Facebook, which has been described as "cult-like," also appears to have its fair share of unhappy employees. This week, a group of Facebook employees sent a letter to co-founder and CEO Mark Zuckerberg expressing anger at his decision to allow politicians to post ads on the social network without being fact-checked, calling it a "threat to what FB stands for." Earlier this year, employees were unhappy with the company's decision to outsource content moderation positions to third-party companies.
For each of these companies, and likely many more in Silicon Valley, there's countless articles about the variety of issues employees are unhappy about. It's interesting to see how they have transformed over the years and how the people who helped them achieve astronomical valuations now seem to be the ones most commonly upset. At a time when regulators are breathing down the necks of these companies, the last thing they need is for their employees to turn on them as well.

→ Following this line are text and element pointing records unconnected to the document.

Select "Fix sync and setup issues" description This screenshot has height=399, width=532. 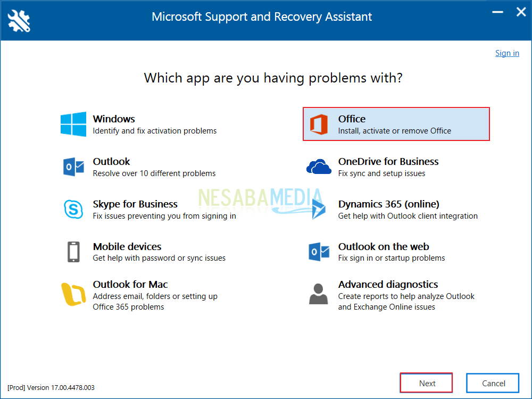pos(381,173)
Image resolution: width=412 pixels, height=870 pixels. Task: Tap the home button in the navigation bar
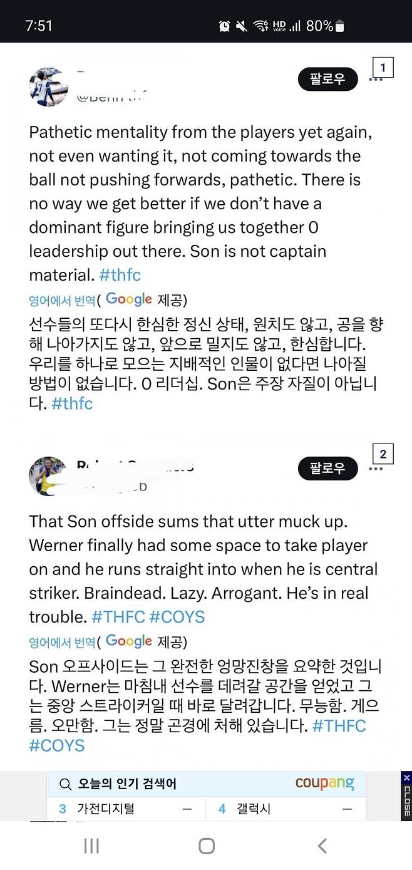click(206, 846)
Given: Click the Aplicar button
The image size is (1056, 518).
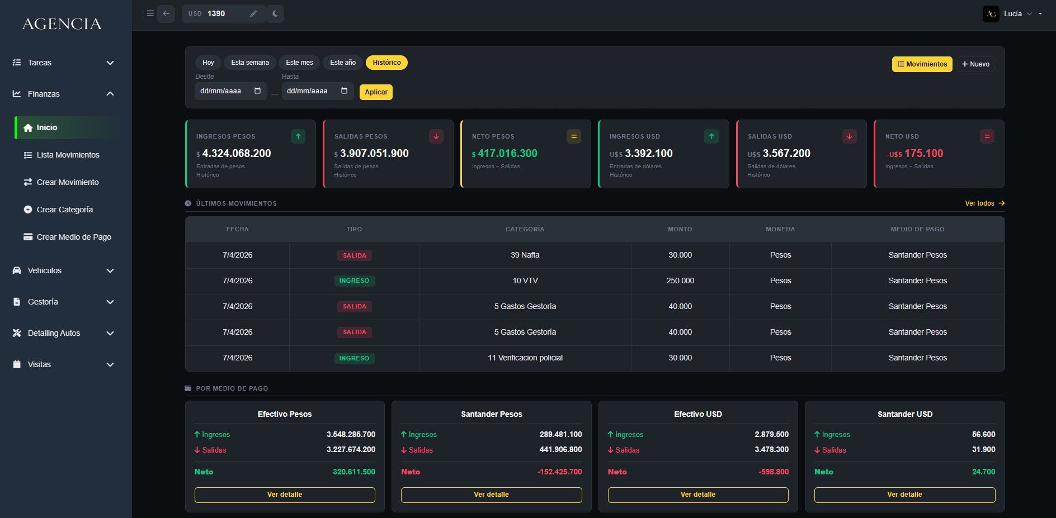Looking at the screenshot, I should (x=376, y=92).
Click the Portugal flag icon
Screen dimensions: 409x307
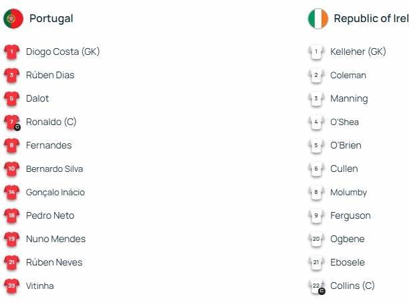pos(13,19)
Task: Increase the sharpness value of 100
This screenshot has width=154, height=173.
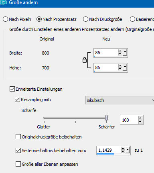Action: (140, 118)
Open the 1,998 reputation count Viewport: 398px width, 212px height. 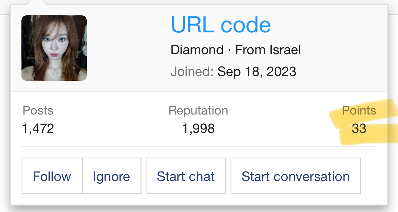tap(198, 128)
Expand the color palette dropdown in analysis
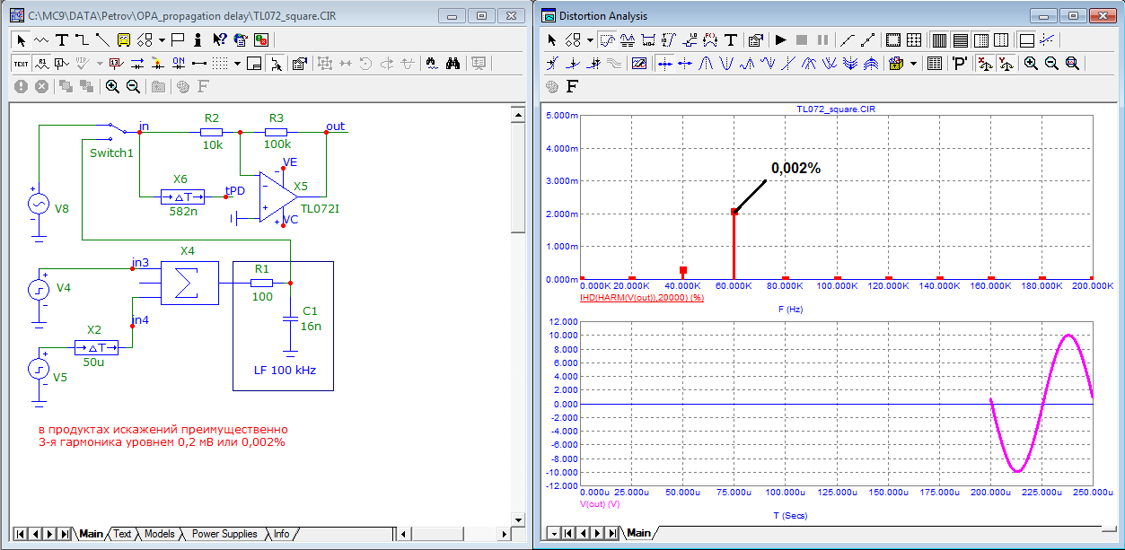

Chalk up another loss for SoftBank. Softbank is set to take a loss on Wag, the dog walking app it invested $300 million in at a $650 million valuation. The company, which is down to about $100 million in cash and had annual sales of less than $50 million, is now seeking a potential buyer for less than $300 million. The most likely suitor could be Petco, which is trying to keep up with its competitor Petsmart, which recently spun off pet e-commerce company Chewy.
This is obvious, but the strike really hurt General Motors. Just a few days after striking a deal with the UAW, GM cut its full-year earnings and automotive adjusted free cash flow guidance. Earnings are now expected to be in the range of $4.50 to $4.80 per share, down from the prior forecast of $6.50 to $7.00 per share. Automotive adjusted free cash flow is now expected to be between zero and $1 billion, down from the prior forecast of $4.5 billion to $6 billion. Overall, the strike will cost GM $3.8 billion for the year with about 300,000 units in lost production.
Sounds like something out of James Bond. WhatsApp, which is owned by Facebook, has sued Israeli technology company NSO Group for allegedly assisting government spies break into phones around the world. The suit claims 1,400 people, including diplomats, political dissidents, journalists and senior government officials, across four continents were targeted in a hacking campaign. NSO denied the allegations, saying "In the strongest possible terms, we dispute today’s allegations and will vigorously fight them." WhatsApp is used by roughly 1.5 billion people worldwide.
Back to the drawing board. After pulling its flavored pods from shelves in anticipation of them being banned, Juul is laying off 500 employees, including top executives. The company's new CEO, K.C. Crosthwaite, removed the Chief Administrative Officer, Chief Financial Officer, Chief Marketing Officer and Senior Vice President of Advanced Technologies. The cuts are substantial, as the company currently employees 4,100 people. In a statement, Crosthwaite said "As the vapor category undergoes a necessary reset, this reorganization will help JUUL Labs focus on reducing underage use, investing in scientific research, and creating new technologies while earning a license to operate in the U.S. and around the world."
Got a spare hundo? According to the Federal Reserve, you're more likely to come across a $100 bill than a $1 bill for the second-consecutive year. Over the last decade, the $100 bills' share of total currency in circulation has gone from 73% to 80%. As for the total currency in circulation, it's now an estimated $1.76 trillion and accounts for 8.2% of gross domestic product, the highest level in at least 36 years. Prior to the 2008 financial crisis it was just 5.6%.